### AIM OF THE TASK
Report the lines of the material that carry the string "screenshot".

[[ DATA SUPPLIED open ]]

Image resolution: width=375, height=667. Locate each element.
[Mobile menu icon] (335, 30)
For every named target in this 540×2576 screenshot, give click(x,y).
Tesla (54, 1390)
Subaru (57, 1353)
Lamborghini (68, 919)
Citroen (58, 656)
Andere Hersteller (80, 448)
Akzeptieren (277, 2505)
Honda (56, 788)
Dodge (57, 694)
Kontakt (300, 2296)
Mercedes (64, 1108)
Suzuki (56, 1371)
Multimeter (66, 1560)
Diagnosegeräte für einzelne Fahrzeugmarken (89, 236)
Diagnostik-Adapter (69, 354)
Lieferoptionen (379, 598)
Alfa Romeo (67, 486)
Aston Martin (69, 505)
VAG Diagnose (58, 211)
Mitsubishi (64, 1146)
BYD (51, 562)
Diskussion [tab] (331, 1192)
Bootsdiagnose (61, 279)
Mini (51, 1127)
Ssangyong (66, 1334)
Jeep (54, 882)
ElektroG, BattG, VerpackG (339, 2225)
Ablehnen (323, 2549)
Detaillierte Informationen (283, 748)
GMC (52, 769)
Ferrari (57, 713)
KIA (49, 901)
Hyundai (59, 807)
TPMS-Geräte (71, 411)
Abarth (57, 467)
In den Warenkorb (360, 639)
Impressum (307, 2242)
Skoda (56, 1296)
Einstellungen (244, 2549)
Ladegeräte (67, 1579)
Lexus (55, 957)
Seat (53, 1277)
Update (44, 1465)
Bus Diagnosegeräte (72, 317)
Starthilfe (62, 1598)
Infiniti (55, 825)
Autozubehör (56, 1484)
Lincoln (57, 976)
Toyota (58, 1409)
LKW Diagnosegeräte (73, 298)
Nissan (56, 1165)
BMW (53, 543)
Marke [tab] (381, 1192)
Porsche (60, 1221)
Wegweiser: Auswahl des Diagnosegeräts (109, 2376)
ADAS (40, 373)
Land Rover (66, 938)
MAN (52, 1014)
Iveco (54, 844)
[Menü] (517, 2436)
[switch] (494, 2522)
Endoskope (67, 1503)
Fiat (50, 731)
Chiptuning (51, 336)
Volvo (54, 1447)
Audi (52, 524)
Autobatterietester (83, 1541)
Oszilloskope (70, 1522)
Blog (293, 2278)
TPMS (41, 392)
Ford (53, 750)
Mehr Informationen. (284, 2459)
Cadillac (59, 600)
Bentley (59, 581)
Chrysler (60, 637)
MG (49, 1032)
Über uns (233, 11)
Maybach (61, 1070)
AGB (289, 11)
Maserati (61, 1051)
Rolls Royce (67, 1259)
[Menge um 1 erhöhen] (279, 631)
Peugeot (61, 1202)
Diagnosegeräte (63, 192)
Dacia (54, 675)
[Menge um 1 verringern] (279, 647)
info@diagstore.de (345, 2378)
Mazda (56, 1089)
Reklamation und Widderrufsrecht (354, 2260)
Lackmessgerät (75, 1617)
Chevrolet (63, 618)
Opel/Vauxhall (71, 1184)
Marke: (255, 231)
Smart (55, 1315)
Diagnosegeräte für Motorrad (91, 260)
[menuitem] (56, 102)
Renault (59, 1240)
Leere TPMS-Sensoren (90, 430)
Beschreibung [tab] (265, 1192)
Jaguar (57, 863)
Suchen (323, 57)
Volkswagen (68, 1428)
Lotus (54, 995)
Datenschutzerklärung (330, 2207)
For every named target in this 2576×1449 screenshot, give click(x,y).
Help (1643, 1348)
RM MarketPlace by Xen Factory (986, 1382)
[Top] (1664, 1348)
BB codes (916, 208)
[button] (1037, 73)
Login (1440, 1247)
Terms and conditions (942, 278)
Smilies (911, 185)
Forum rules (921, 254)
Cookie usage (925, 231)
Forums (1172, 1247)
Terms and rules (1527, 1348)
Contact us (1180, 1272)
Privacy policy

[[ DATA SUPPLIED closed ]]

### ANSWER FOR THE TASK
For every named target in this 540×2576 screenshot, give click(x,y).
For every named target in this 2576×1449 screenshot, give click(x,y).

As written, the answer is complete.